***** 本文
Hynobius setoi Matsui, Tanabe et Misawa, 2019
両生綱 > 有尾目 > サンショウウオ科 > サンショウウオ属 > サンインサンショウウオ
概要
[英名]
San’in salamander [1]
[大きさ]
- 全長 8 – 12 cm [5]
- 頭胴長 5 – 7 cm [1]
[説明]
- カスミサンショウウオ松江型または日本海型として知られていたが、近年新種として記載された
- 山陰地方の日本海側に分布する
- 1月から3月に低地の水田の溝や湿地などにコイル状の卵嚢を産む
[保全状況]
- 環境省レッドリスト2020:絶滅危惧IB類
- 兵庫県版レッドリスト2017:Aランク(絶滅危惧I類相当)
- レッドデータブックとっとり改訂版:絶滅危惧Ⅱ類(カスミサンショウウオとして)
- 改訂しまねレッドデータブック2014:準絶滅危惧種(カスミサンショウウオとして)
分類
[分類]
- 両生綱 > 有尾目 > サンショウウオ科 > サンショウウオ属 > サンインサンショウウオ
[タイプ産地]
[学名の意味]
種小名のsetoiは島根大学名誉教授で両生類の染色体研究で知られる瀬戸武司博士への献名[1]
[説明]
- 本種はかつてカスミサンショウウオ松江型または日本海型とされていた[2][3][4]。
**********
***** データセット
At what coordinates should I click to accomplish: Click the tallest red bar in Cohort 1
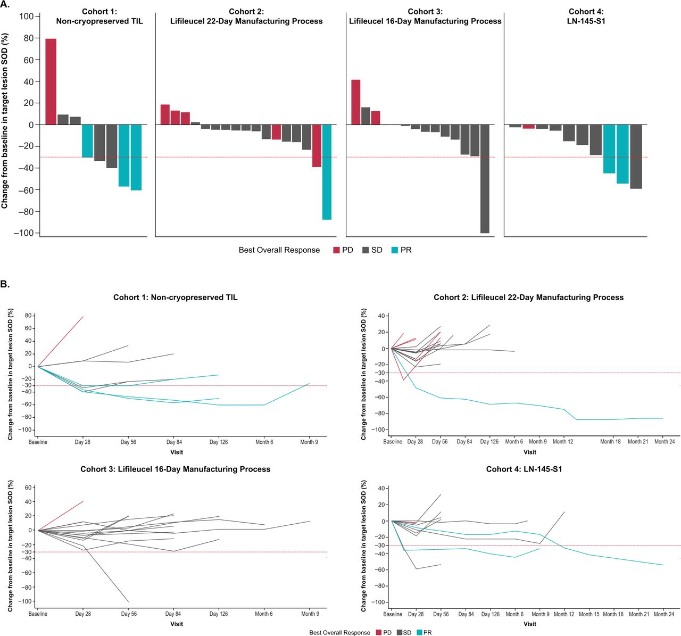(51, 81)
**********
***** データセット
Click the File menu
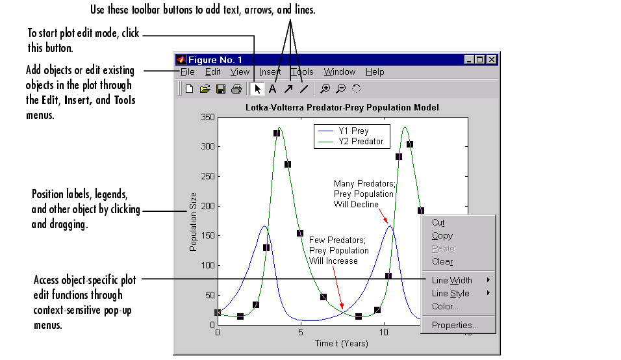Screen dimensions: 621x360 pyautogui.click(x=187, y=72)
**********
> 課題内容: サンインサンショウウオの本文を、「- レッドデータブックとっとり改訂版:絶滅危惧Ⅱ類(カスミサンショウウオとして)」を含むところから始めて「れていた[2][3][4]。」で終わるまで書き直し、「本種」を「この種」に置き換えてください。

> 回答文:
- レッドデータブックとっとり改訂版:絶滅危惧Ⅱ類(カスミサンショウウオとして)
- 改訂しまねレッドデータブック2014:準絶滅危惧種(カスミサンショウウオとして)
分類
[分類]
- 両生綱 > 有尾目 > サンショウウオ科 > サンショウウオ属 > サンインサンショウウオ
[タイプ産地]
[学名の意味]
種小名のsetoiは島根大学名誉教授で両生類の染色体研究で知られる瀬戸武司博士への献名[1]
[説明]
- この種はかつてカスミサンショウウオ松江型または日本海型とされていた[2][3][4]。